### [ASSIGNMENT]
In the records below, find the line with "Viewport: 1696px width, 1032px height." and repeat exactly every line from it through the line with "the Workload section". Pictures stay out.

### [EXERCISE MATERIALS]

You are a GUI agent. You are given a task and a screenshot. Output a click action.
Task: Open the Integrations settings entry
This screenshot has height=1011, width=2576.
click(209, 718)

...

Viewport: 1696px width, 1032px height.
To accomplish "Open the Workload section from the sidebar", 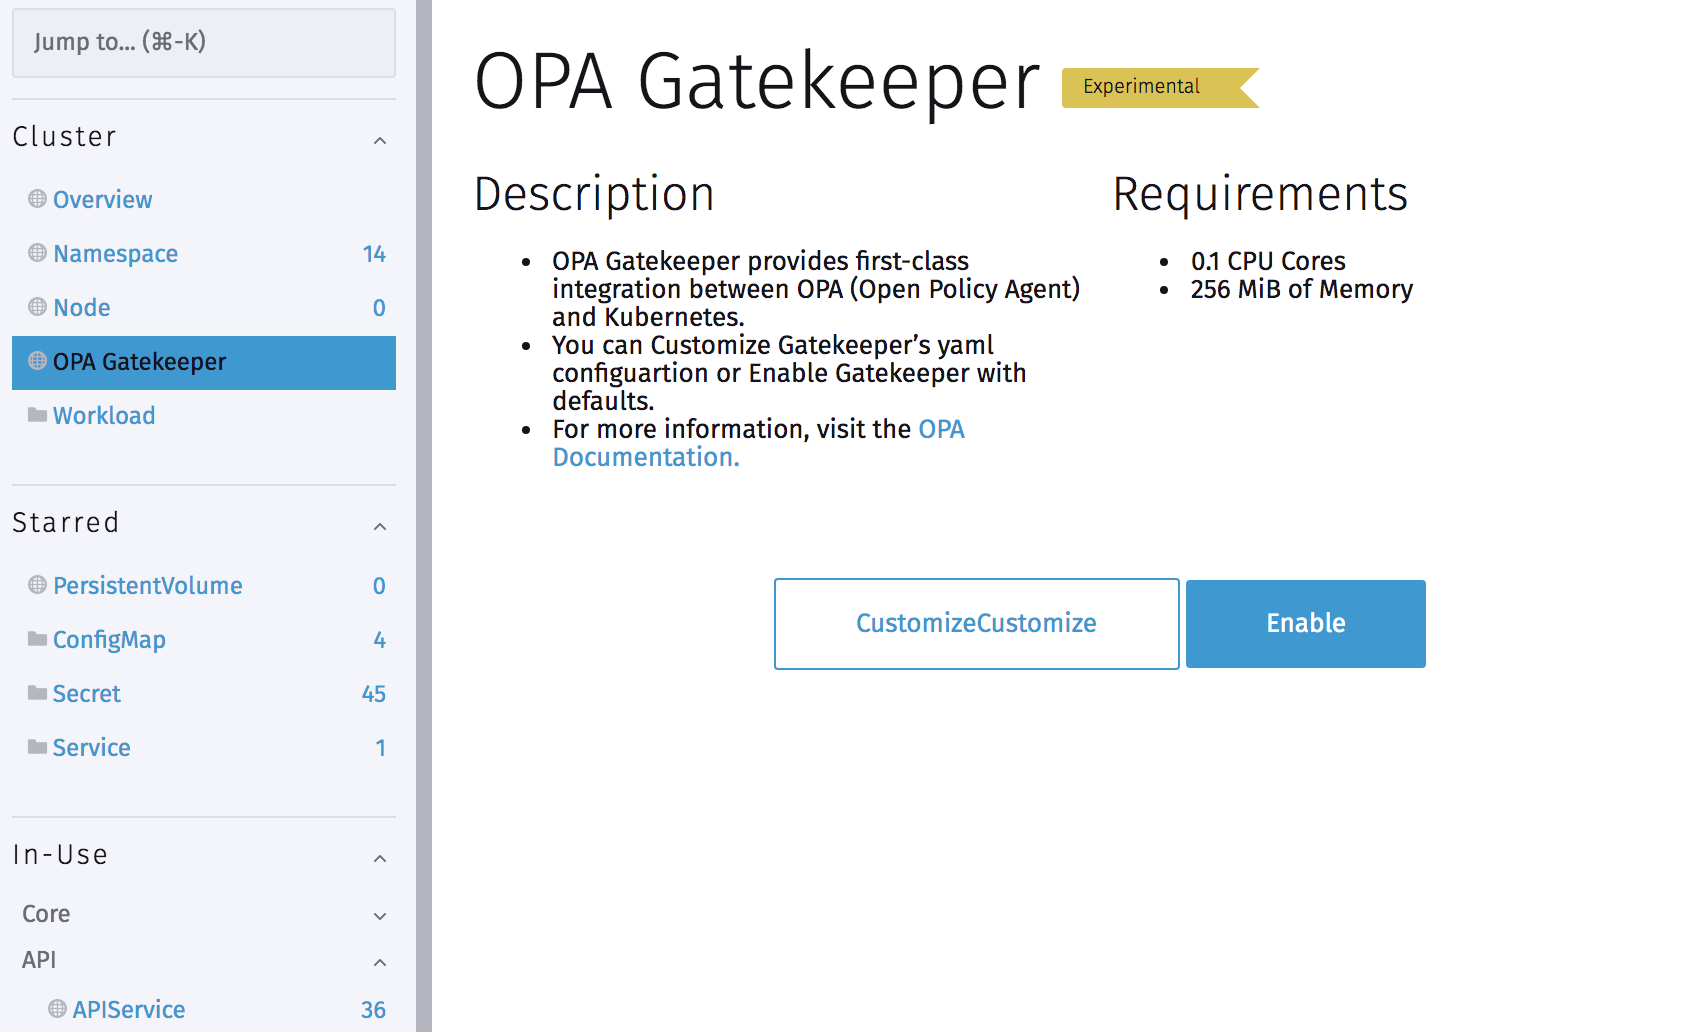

==

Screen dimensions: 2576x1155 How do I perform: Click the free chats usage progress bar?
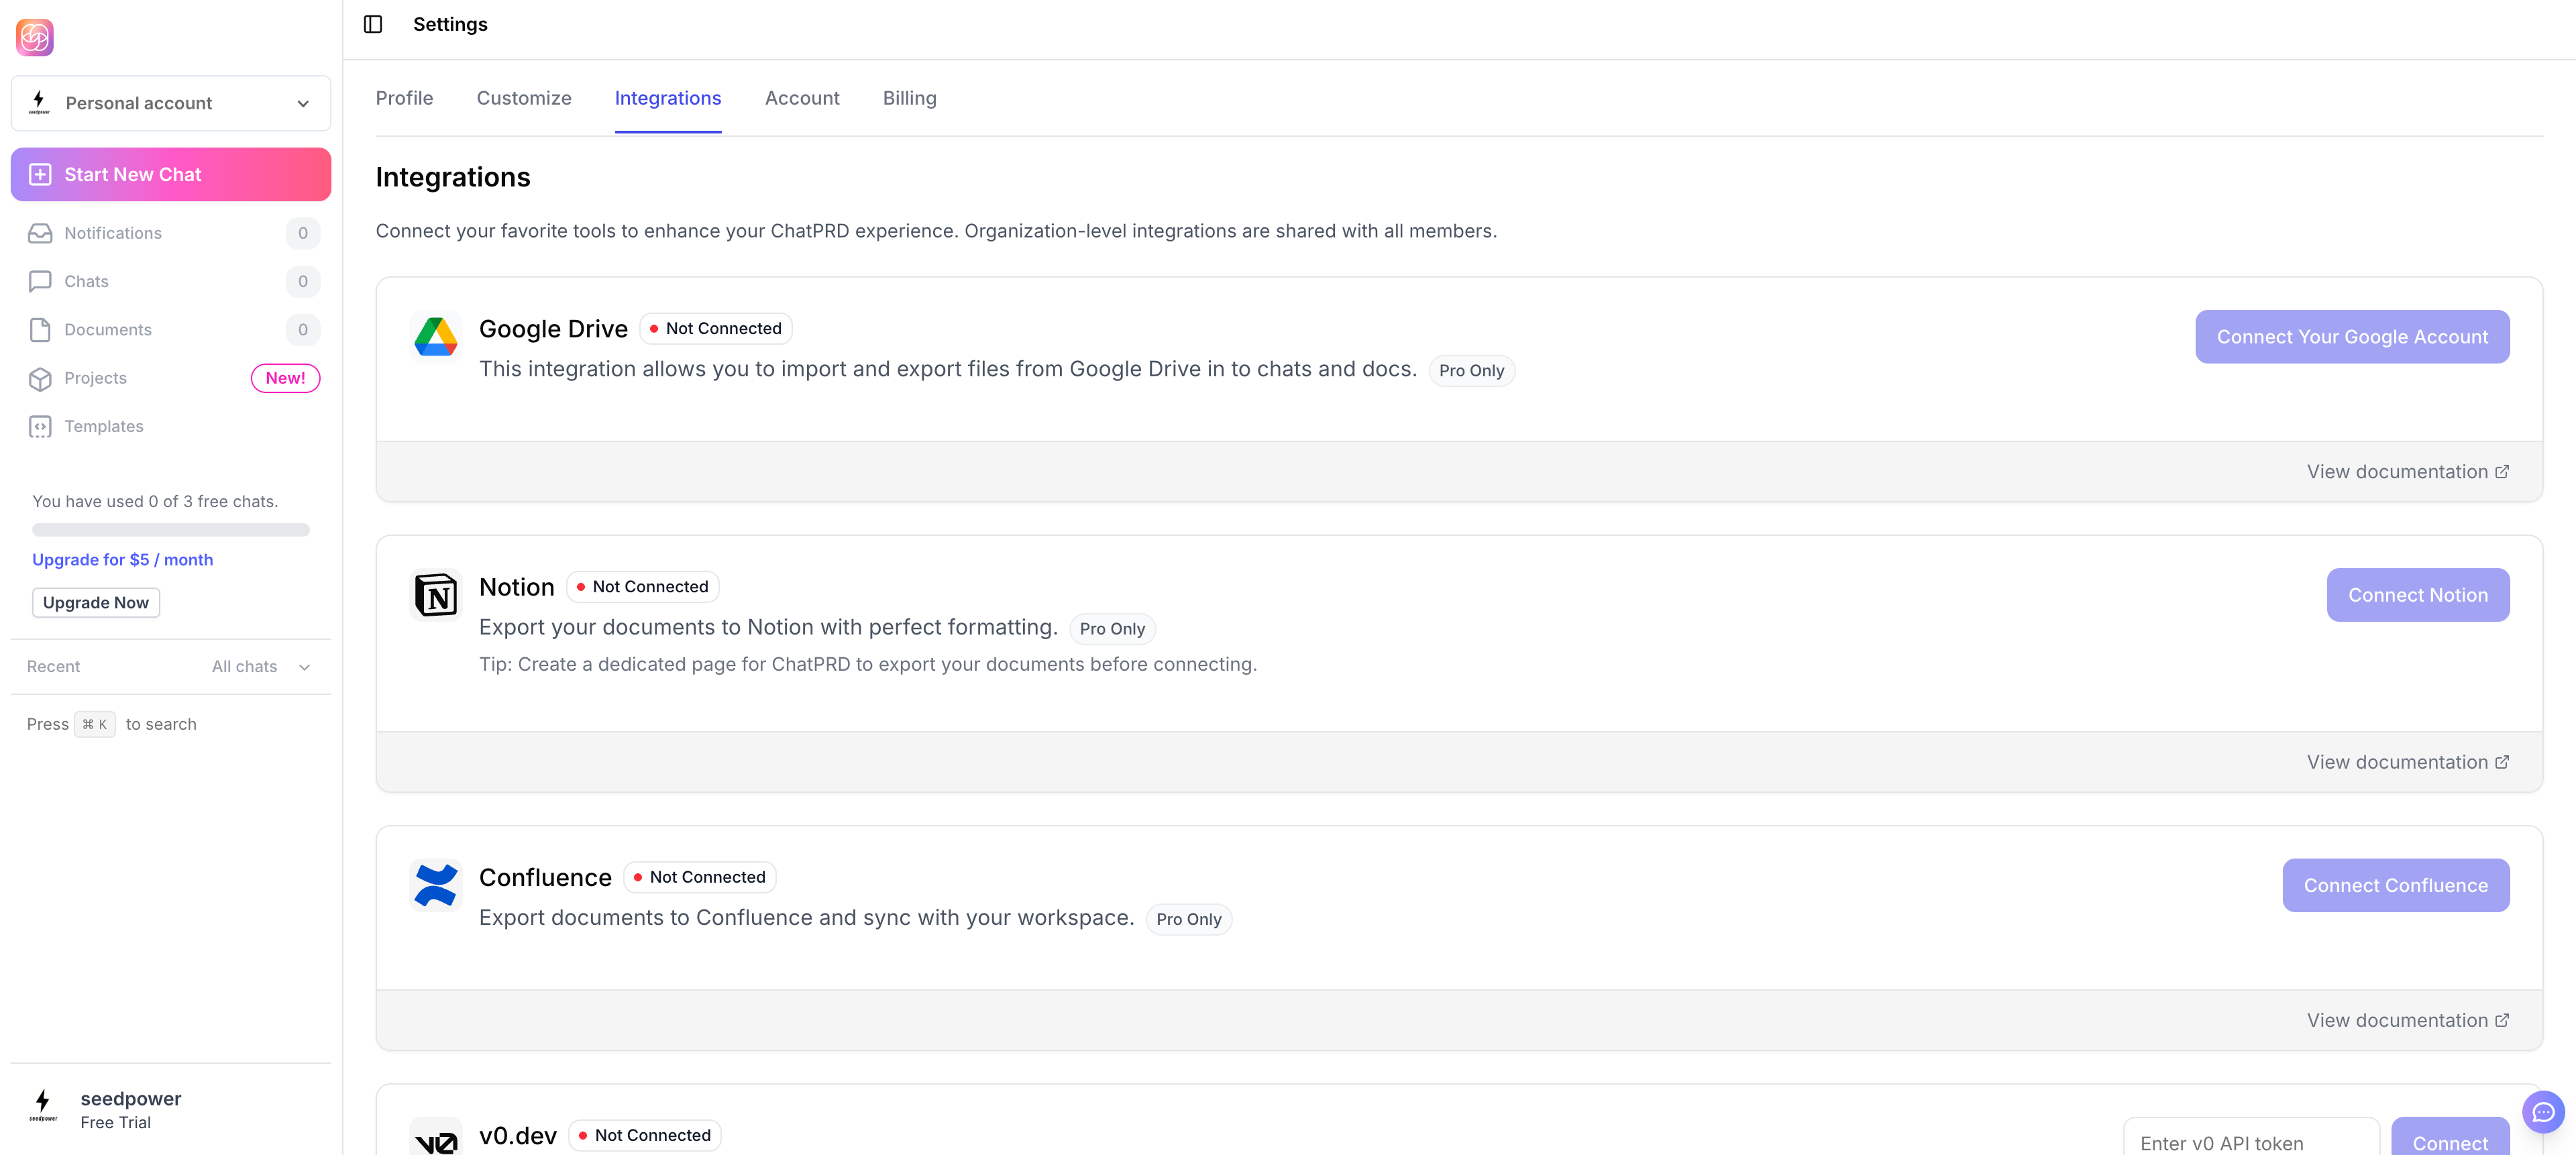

### [SOLUTION]
Viewport: 1696px width, 1032px height.
To accomplish "Open the Workload section from the sidebar", 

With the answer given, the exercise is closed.